会った時は幼い見た目に驚いたものの、フェイレーンという人物が、師匠同様、見た目通りの存在でなく、かつ、これまた師匠同様にろくでもない部類の存在であることは一目でわかった。
なのでマリエラは平身低頭、おりこうさんに畏まりつつ事情を話したのだけれど。
「あのう、それでガウゥの居場所は……」
「知らぬ。ちらと見かけたばかりの森の仔の片割れの居場所など、分かるはずがなかろうに」
「でも、帝都で精霊を攫っている人の目星は付いてるんですよね?」
「確証はないし、簡単に手だし出来る相手でもないぞ。じゃが安心せい。組織が大きいということは、末端は狙いやすくもあるものじゃ」
ニクスが警告してくれた時点で予想していたが、精霊を攫わせているのは権力者か何かなのだろう。それでもガウゥを放ってはおけない。何とか秘密裏に助け出さなければ。
「……分かりました。十分気を付けますので、場所を教えてくれませんか?」
「だから知らんと言うとるじゃろうに」
意を決し、キリリとした表情で聞いたのに、本当にガウゥの居場所を知らないらしい。だったらどうしてマリエラがこの部屋へ呼ばれたのか。
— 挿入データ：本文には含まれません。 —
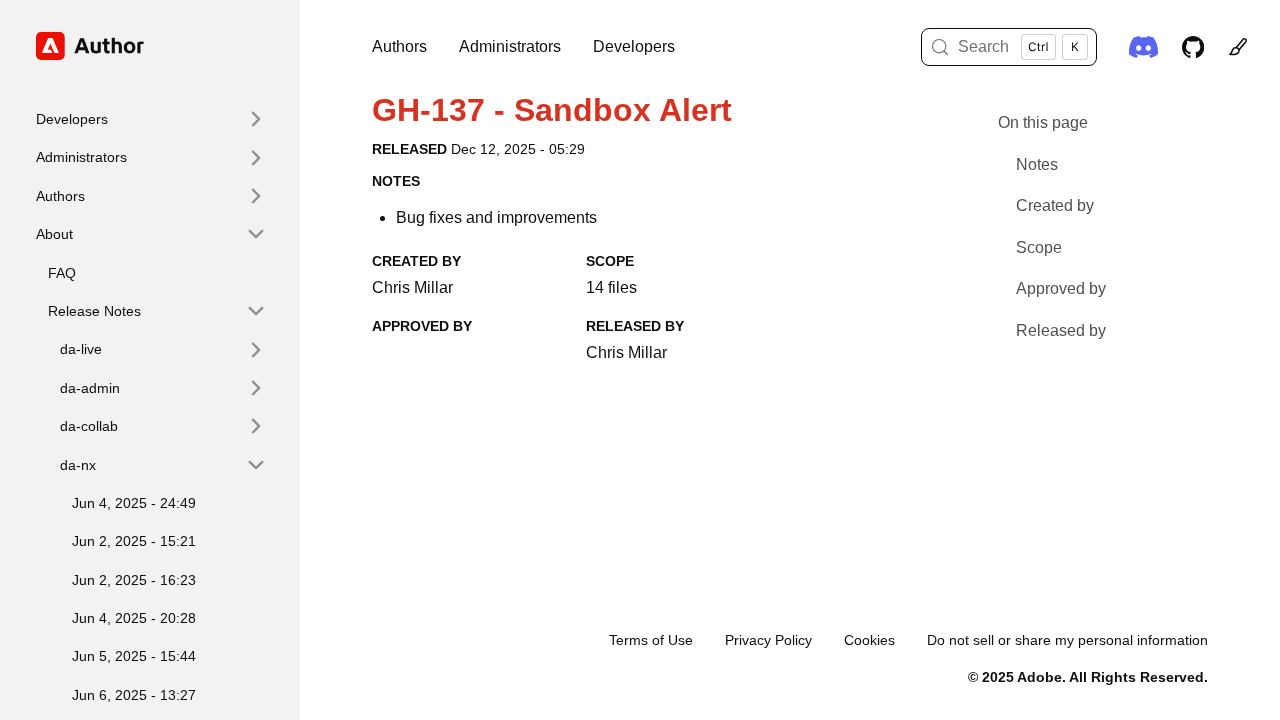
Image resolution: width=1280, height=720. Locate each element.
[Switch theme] (1238, 47)
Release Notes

「えぇ……。世界の記憶の司書なんですよね? ちょちょっと調べるとかできないんですか」
「できるわけが無かろう。これまでもこれからも縁交わることのない者の何もかもを知れるなぞ、この世の存在には無理じゃ。だいたい守護精霊の居場所は、半身たる森の仔が一番知れるが道理じゃろ。もっともそれが出来るなら、おめおめと半身を奪われたりはすまいし、ここへも来ておらぬじゃろうがの」
そう言えば、ヴォイドも「親交を深めるのが先」と言われたと聞く。おそらくだが、何らかの縁が結ばれた者のことしか分からないのかもしれない。そう考えれば、この部屋にマリエラだけ呼ばれた理由もフェイレーンはむやみに縁を結びたくないのだろうと理解できる。では、どうしてナンナでなくマリエラなのか。
(こう言うってことは、ナンナは気付いてないだけで、ガウゥと繋がってるんだ)
マリエラは、かつて《命の雫》と同化してキャロラインを探し出したことを思い出す。
ここが迷宮都市なら同じ方法でガウゥを探せたかもしれない。しかし、ここは帝都。魔の森の地脈と契約したマリエラには《命の雫》をたどって探すことはできない。
(でも、ナンナなら……?)
「何か気付いたようじゃの」
「肉のしがらみから解き放たれれば、ナンナはガウゥを見つけ出せますか?」
「たやすいじゃろうな」
だったら問題は一つだけだ。
「ナンナの精神を肉体から解き放つ方法……」
キャロラインを探した時は、師匠が導いてくれた。けれどここに師匠はいないし、今回はマリエラ自身だけでなくナンナを導かなければいかない。
そんな芸当、とてもではないがマリエラにはできない。サラマンダーにでもお願いすればいいのだろうか。“混ぜるな危険”的な方向で、トラブルの予感しかしないのだが。
悩むマリエラにフェイレーンがニヤリと笑った。
「何を悩む。お主は錬金術師だろう? この街では、それを叶えるポーションがあるではないか。そのために、お主をここに呼んだのじゃ」
「それって、まさか……」
フェイレーンの言わんとする内容に、マリエラは思わずごくりと息をのんだ。